1) | in de vergadering |
|
Dat is, naar het meeste gevoelen, zal geen stem hebben in publieke vergaderingen, noch plaats in den Raad der regenten, rechters of officieren des volks, welke vergadering ook een vergadering Gods genoemd wordt, Ps. 82:1. Alzo werden ook tot het priesterambt geen toegelaten, die enig gebrek aan het lichaam hadden, Lev. 21:17, enz. De reden van deze wet kan zijn: eensdeels, omdat zodanigen gemeenlijk kleinhartig zijn; anderdeels, omdat het tot verwijt en kleinachting van het ambt zou kunnen strekken. Van de bijeenkomsten der gemeente tot den publieken godsdienst kan men dit niet verstaan, omdat daarin ook de vreemdelingen [mits besneden zijnde] toegelaten werden, Exod. 12:48; Lev. 22:18; Num. 9:14, en Num. 15:15. Daarentegen in de vergadering, van welke Deut. 23:1 en in het volgende gesproken wordt, mochten de Ammonieten en Moabieten ganselijk niet komen, gelijk volgt Deut. 23:3.
|
|
2) | Geen bastaard |
|
Gelijk Jeftha was, Richt. 11:1,2, die om den nood, buiten order, daartoe gebruikt en door God gezegend is.
|
|
3) | met brood en met water, |
|
Zie boven, Deut. 2:28.
|
|
4) | hij tegen u gehuurd heeft Bileam, |
|
Namelijk, de Moabiet; Num. 22:3,4,5, enz.
|
|
5) | Mesopotamie, |
|
Hebreeuws, Aram Naharajim; dat is, Syrië der twee rivieren. Zie Gen. 24:10.
|
|
6) | vrede en hun best |
|
Dat is, voorspoed, welstand.
|
|
7) | Edomiet |
|
Doch uitgezonderd de Amalekieten. Zie onder, Deut. 25:17.
|
|
8) | uw broeder; |
|
Een nakomeling van Ezau, die de broeder was van Jakob uw voorvader.
|
|
9) | komen. |
|
Dat is, mogen komen.
|
|
10) | toeval des nachts, |
|
Zie Lev. 15:4,16,17.
|
|
11) | plaats hebben |
|
Hebreeuws, hand; welk woord ook genomen wordt voor ruimte, zijde, plaats, begrijp, enz.
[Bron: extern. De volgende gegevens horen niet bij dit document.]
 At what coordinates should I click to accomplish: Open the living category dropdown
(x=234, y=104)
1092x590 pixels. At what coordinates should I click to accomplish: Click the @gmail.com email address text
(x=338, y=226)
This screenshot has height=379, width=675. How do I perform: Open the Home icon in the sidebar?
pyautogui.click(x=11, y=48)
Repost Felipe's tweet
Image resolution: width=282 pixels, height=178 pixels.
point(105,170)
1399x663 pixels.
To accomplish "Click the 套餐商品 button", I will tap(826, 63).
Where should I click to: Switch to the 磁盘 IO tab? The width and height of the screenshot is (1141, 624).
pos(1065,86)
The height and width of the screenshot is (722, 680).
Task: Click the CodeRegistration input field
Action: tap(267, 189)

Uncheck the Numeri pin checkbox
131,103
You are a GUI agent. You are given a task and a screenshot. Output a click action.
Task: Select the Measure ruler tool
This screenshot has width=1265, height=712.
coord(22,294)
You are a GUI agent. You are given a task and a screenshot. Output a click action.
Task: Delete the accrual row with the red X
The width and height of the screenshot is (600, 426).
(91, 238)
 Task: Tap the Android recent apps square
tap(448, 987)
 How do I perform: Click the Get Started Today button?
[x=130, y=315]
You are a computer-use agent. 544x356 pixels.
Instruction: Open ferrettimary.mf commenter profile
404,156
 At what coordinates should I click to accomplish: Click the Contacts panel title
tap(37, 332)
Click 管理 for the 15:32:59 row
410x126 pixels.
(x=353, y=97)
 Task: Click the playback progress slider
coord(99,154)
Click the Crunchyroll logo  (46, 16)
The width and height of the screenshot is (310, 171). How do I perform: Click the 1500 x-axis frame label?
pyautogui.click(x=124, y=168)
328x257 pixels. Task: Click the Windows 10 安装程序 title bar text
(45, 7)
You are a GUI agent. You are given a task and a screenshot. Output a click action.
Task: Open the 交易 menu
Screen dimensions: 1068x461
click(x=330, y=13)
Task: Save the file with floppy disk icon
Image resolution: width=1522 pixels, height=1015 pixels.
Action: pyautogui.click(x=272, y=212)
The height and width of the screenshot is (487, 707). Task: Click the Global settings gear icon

Zie Spreuk. 8:3; Jes. 57:8 met de aantekeningen.
|
|
12) | benevens uw gereedschap, |
|
Of, op uwe wapens.
|
|
13) | gezeten hebt, |
|
Dat is, het werk der natuur gedaan hebt.
|
|
14) | wandelt in het midden |
|
Zie Lev. 26:12.
|
|
15) | voor uw aangezicht te geven; |
|
Zie boven, Deut. 1:8.
|
|
16) | Hij |
|
Namelijk, de HEERE.
|
|
17) | niets schandelijks onder u zie, |
|
Hebreeuws, geen naaktheid, of, schandelijkheid van enig ding; dat is, niets oneerlijks, onreins, dat de eerbaarheid niet toelaat bloot te laten liggen.
|
|
18) | zijn heer tot u ontkomen zal zijn. |
|
Die hem tirannisch behandelde.
|
|
19) | blijven |
|
Nadat hij kennis van zaken genomen en bevonden zult hebben, dat hij zijn heer om genoegzame redenen ontgaan is; tenware dan dat gij hem met zijn heer mocht verzoenen en alzo hem wederzenden. Sommigen verstaan dit alleen van de knechten der omliggende volken, die hen met onmenselijke wreedheid naar hun lust behandelden.
|
|
20) | poorten, |
|
Dat is, steden of woonplaatsen, waarin het hem best passen of schikken zal.
|
|
21) | schandjongen zijn |
|
Dat is, die zich door manspersonen laat verontreinigen. Zie Gen. 19:5; Lev. 18:22; 1 Kon. 14:24, en 1 Kon. 22:47; 2 Kon. 23:7; Rom. 1:27.
|
|
22) | hondenprijs |
|
Dat is, geld, hetwelk met de gruwelijke zonde der onkuisheid, in Deut. 23:17 vermeld, verdiend is. Vergelijk 2 Sam. 3:8; Openb. 22:15. Sommigen verstaan dit eigenlijk van den prijs, waarvoor een hond, als een onrein dier, verkocht is.
|
|
23) | woekeren, |
|
Zie Lev. 25:36.
|
|
24) | zult gij woekeren; |
|
Dat is, zult gij mogen woekeren. Omdat zij niet als de arme Israëlieten door armoede, maar om hun koophandel en nering met de Joden handelden.
|
|
25) | in alles, waaraan |
|
Hebreeuws, in allen uitslag, of aanslag uwer hand.
|
|
26) | zekerlijk van u eisen, |
|
Hebreeuws, eisende eisen.
|
|
27) | zonde zou in u zijn. |
|
Dat is, het zou u tot zonde gerekend en gestraft worden. Alzo boven, Deut. 15:9.
|
|
28) | Wat uit uw lippen gaat, |
|
Hebreeuws, de uitgang uwer lippen.
|
|
29) | eten |
|
Dat is, mogen eten, alzo ook in Deut. 23:25.
|
|
30) | naar uw lust, |
|
Hebreeuws, naar uw ziel; dat is, naar uw lust; gelijk boven dikwijls.
|
|
31) | aren met uw hand afplukken; |
|
Zie een exempel in Christus' apostelen, Matth. 12:1.
|
|
32) | bewegen. |
|
Of, herwaarts en derwaarts gaan laten, slaan.